### Activity
Copy every line of the listing below without any changes.

### Extracted entries
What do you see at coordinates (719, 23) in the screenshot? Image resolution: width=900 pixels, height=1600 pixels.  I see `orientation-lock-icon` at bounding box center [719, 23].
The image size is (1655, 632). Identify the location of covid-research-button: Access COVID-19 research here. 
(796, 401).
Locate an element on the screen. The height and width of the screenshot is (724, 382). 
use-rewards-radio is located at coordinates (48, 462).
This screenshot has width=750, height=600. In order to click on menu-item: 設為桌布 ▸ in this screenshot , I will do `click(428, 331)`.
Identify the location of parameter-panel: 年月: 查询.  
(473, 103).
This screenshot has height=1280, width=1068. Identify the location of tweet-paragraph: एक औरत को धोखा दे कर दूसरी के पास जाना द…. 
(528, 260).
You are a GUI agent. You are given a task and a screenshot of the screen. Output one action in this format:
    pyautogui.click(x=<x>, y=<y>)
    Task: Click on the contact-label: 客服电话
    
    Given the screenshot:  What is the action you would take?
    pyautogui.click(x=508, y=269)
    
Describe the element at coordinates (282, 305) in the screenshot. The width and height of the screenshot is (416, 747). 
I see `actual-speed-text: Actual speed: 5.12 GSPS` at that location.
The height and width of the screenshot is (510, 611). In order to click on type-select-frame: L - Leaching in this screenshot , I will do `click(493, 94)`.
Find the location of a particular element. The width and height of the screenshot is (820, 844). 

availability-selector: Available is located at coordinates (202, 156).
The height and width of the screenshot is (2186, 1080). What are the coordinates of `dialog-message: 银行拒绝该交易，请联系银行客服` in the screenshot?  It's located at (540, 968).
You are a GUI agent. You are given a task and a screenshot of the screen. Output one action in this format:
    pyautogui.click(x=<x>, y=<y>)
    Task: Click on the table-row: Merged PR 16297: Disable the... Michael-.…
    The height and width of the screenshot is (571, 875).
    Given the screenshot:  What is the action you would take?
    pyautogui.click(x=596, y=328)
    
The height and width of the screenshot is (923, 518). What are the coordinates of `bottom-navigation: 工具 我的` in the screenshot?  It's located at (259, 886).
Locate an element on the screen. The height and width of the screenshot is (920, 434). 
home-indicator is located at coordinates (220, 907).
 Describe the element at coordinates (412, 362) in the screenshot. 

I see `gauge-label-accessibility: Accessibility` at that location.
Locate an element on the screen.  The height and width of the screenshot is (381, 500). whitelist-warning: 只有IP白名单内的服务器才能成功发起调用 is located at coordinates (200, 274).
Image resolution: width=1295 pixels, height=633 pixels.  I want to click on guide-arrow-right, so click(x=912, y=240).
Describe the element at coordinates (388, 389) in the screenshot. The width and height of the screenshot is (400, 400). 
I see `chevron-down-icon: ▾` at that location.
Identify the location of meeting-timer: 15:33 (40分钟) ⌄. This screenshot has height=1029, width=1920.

### Output
What do you see at coordinates (719, 23) in the screenshot? Image resolution: width=900 pixels, height=1600 pixels.  I see `orientation-lock-icon` at bounding box center [719, 23].
The image size is (1655, 632). Identify the location of covid-research-button: Access COVID-19 research here. 
(796, 401).
Locate an element on the screen. The height and width of the screenshot is (724, 382). 
use-rewards-radio is located at coordinates (48, 462).
This screenshot has width=750, height=600. In order to click on menu-item: 設為桌布 ▸ in this screenshot , I will do `click(428, 331)`.
Identify the location of parameter-panel: 年月: 查询.  
(473, 103).
This screenshot has height=1280, width=1068. Identify the location of tweet-paragraph: एक औरत को धोखा दे कर दूसरी के पास जाना द…. 
(528, 260).
You are a GUI agent. You are given a task and a screenshot of the screen. Output one action in this format:
    pyautogui.click(x=<x>, y=<y>)
    Task: Click on the contact-label: 客服电话
    
    Given the screenshot:  What is the action you would take?
    pyautogui.click(x=508, y=269)
    
Describe the element at coordinates (282, 305) in the screenshot. The width and height of the screenshot is (416, 747). 
I see `actual-speed-text: Actual speed: 5.12 GSPS` at that location.
The height and width of the screenshot is (510, 611). In order to click on type-select-frame: L - Leaching in this screenshot , I will do `click(493, 94)`.
Find the location of a particular element. The width and height of the screenshot is (820, 844). 

availability-selector: Available is located at coordinates (202, 156).
The height and width of the screenshot is (2186, 1080). What are the coordinates of `dialog-message: 银行拒绝该交易，请联系银行客服` in the screenshot?  It's located at (540, 968).
You are a GUI agent. You are given a task and a screenshot of the screen. Output one action in this format:
    pyautogui.click(x=<x>, y=<y>)
    Task: Click on the table-row: Merged PR 16297: Disable the... Michael-.…
    The height and width of the screenshot is (571, 875).
    Given the screenshot:  What is the action you would take?
    pyautogui.click(x=596, y=328)
    
The height and width of the screenshot is (923, 518). What are the coordinates of `bottom-navigation: 工具 我的` in the screenshot?  It's located at (259, 886).
Locate an element on the screen. The height and width of the screenshot is (920, 434). 
home-indicator is located at coordinates (220, 907).
 Describe the element at coordinates (412, 362) in the screenshot. 

I see `gauge-label-accessibility: Accessibility` at that location.
Locate an element on the screen.  The height and width of the screenshot is (381, 500). whitelist-warning: 只有IP白名单内的服务器才能成功发起调用 is located at coordinates (200, 274).
Image resolution: width=1295 pixels, height=633 pixels.  I want to click on guide-arrow-right, so click(x=912, y=240).
Describe the element at coordinates (388, 389) in the screenshot. The width and height of the screenshot is (400, 400). 
I see `chevron-down-icon: ▾` at that location.
Identify the location of meeting-timer: 15:33 (40分钟) ⌄. This screenshot has height=1029, width=1920.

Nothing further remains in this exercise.